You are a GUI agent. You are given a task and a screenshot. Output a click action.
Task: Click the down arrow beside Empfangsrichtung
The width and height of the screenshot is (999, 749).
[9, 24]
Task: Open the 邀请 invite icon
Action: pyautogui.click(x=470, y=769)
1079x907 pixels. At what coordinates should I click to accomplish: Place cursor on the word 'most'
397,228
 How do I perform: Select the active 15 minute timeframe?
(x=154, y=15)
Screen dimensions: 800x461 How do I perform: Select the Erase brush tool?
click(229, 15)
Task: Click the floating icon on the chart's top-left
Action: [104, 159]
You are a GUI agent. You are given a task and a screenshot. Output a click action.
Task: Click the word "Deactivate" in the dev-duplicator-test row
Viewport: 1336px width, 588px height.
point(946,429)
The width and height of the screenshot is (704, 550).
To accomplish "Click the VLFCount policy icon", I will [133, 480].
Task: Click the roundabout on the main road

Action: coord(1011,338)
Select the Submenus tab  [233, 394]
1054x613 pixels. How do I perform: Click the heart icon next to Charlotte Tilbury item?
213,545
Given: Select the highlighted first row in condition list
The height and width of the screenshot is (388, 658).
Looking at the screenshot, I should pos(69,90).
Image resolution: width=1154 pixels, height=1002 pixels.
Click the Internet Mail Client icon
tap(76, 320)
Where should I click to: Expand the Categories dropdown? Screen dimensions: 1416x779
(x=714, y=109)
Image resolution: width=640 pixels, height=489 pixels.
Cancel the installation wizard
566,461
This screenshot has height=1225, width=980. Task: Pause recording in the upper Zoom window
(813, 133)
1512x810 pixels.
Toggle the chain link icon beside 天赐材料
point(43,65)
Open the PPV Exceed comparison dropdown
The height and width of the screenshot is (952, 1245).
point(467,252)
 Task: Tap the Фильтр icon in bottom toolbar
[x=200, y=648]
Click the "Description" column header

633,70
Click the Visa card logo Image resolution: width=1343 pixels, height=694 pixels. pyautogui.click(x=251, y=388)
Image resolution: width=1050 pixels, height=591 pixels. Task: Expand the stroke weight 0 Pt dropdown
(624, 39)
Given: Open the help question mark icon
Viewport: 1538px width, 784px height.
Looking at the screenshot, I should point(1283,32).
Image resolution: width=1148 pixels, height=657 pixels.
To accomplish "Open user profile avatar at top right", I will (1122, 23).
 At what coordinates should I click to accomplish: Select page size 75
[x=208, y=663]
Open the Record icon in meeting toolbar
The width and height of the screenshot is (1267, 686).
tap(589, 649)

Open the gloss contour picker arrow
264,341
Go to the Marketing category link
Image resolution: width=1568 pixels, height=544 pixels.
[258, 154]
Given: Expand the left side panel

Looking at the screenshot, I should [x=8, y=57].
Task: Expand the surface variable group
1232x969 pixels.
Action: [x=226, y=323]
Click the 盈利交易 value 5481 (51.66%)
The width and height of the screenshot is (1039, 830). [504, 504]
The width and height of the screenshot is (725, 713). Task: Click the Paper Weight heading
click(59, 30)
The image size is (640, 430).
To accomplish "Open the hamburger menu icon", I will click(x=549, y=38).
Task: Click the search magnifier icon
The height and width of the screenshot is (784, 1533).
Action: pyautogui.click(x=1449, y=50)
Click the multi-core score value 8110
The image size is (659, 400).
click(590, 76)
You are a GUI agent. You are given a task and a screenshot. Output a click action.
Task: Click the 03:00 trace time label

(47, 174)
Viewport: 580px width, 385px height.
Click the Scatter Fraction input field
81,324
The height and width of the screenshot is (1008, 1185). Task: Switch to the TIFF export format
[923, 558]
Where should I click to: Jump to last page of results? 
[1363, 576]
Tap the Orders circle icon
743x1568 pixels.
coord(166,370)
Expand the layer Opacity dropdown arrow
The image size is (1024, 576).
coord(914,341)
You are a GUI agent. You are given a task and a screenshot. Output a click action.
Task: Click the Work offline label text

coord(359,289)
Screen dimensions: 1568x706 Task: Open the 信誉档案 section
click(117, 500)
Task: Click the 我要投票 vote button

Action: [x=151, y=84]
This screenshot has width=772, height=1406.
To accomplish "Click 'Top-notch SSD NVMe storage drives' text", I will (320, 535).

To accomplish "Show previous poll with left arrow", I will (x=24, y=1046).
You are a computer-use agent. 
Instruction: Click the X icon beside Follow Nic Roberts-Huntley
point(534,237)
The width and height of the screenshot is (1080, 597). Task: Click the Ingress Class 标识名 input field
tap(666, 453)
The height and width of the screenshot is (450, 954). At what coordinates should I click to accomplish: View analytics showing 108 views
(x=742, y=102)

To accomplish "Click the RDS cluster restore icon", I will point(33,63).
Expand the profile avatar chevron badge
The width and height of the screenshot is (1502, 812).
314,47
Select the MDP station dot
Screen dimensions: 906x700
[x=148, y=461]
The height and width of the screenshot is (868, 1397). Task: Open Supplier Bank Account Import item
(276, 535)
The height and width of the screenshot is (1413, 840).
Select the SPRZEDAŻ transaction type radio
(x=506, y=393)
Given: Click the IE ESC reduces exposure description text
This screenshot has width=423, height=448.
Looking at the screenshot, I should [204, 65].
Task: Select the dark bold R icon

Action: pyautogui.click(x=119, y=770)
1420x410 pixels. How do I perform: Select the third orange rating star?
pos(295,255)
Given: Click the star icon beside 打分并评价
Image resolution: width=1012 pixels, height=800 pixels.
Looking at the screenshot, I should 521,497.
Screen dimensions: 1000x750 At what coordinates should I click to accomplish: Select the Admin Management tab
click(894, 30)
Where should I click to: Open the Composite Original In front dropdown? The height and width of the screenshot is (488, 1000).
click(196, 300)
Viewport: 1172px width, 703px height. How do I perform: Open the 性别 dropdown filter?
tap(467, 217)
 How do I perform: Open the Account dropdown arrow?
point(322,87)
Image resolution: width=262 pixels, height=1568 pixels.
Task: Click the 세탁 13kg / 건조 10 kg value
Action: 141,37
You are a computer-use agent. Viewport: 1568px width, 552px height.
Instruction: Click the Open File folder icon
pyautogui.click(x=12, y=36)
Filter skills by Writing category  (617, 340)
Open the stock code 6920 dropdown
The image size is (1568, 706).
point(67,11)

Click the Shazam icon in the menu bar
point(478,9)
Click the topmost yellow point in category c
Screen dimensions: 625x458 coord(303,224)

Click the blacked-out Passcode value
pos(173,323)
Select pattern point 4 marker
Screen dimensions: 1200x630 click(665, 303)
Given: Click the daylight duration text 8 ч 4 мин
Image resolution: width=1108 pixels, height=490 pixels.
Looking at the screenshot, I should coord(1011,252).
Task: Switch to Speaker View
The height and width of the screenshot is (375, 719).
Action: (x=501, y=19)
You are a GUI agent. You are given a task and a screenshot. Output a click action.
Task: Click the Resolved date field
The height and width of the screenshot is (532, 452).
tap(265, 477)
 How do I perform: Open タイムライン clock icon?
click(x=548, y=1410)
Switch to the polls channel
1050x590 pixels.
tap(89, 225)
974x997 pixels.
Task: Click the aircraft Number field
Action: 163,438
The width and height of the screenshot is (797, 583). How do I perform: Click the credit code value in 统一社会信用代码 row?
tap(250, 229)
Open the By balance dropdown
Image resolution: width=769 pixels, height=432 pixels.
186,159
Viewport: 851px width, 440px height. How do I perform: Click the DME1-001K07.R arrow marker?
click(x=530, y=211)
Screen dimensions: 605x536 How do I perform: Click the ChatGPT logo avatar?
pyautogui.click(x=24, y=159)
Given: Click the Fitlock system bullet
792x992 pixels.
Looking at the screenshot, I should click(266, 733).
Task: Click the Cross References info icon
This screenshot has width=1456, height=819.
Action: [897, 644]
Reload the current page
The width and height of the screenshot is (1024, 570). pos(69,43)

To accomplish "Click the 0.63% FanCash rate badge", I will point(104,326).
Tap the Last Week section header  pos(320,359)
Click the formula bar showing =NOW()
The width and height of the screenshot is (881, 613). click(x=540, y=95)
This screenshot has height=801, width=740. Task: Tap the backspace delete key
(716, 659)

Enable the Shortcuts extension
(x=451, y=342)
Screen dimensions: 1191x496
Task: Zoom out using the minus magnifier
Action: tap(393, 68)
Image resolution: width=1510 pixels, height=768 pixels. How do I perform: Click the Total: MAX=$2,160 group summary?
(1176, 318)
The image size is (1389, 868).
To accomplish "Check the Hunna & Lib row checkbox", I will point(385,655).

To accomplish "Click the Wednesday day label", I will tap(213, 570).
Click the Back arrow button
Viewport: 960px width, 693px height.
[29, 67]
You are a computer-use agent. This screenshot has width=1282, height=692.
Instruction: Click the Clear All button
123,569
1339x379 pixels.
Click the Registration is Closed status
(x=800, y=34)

#### What to work on
From the top of the listing above, restate each line word for word up to and including the line with "Image resolution: width=640"; add nothing else.

#### Finished exercise
You are a GUI agent. You are given a task and a screenshot. Output a click action.
Task: Click the down arrow beside Empfangsrichtung
The width and height of the screenshot is (999, 749).
[9, 24]
Task: Open the 邀请 invite icon
Action: pyautogui.click(x=470, y=769)
1079x907 pixels. At what coordinates should I click to accomplish: Place cursor on the word 'most'
397,228
 How do I perform: Select the active 15 minute timeframe?
(x=154, y=15)
Screen dimensions: 800x461 How do I perform: Select the Erase brush tool?
click(229, 15)
Task: Click the floating icon on the chart's top-left
Action: [104, 159]
You are a GUI agent. You are given a task and a screenshot. Output a click action.
Task: Click the word "Deactivate" in the dev-duplicator-test row
Viewport: 1336px width, 588px height.
point(946,429)
The width and height of the screenshot is (704, 550).
To accomplish "Click the VLFCount policy icon", I will [133, 480].
Task: Click the roundabout on the main road

Action: coord(1011,338)
Select the Submenus tab  [233, 394]
1054x613 pixels. How do I perform: Click the heart icon next to Charlotte Tilbury item?
213,545
Given: Select the highlighted first row in condition list
The height and width of the screenshot is (388, 658).
Looking at the screenshot, I should pos(69,90).
Image resolution: width=1154 pixels, height=1002 pixels.
Click the Internet Mail Client icon
tap(76, 320)
Where should I click to: Expand the Categories dropdown? Screen dimensions: 1416x779
(x=714, y=109)
Image resolution: width=640 pixels, height=489 pixels.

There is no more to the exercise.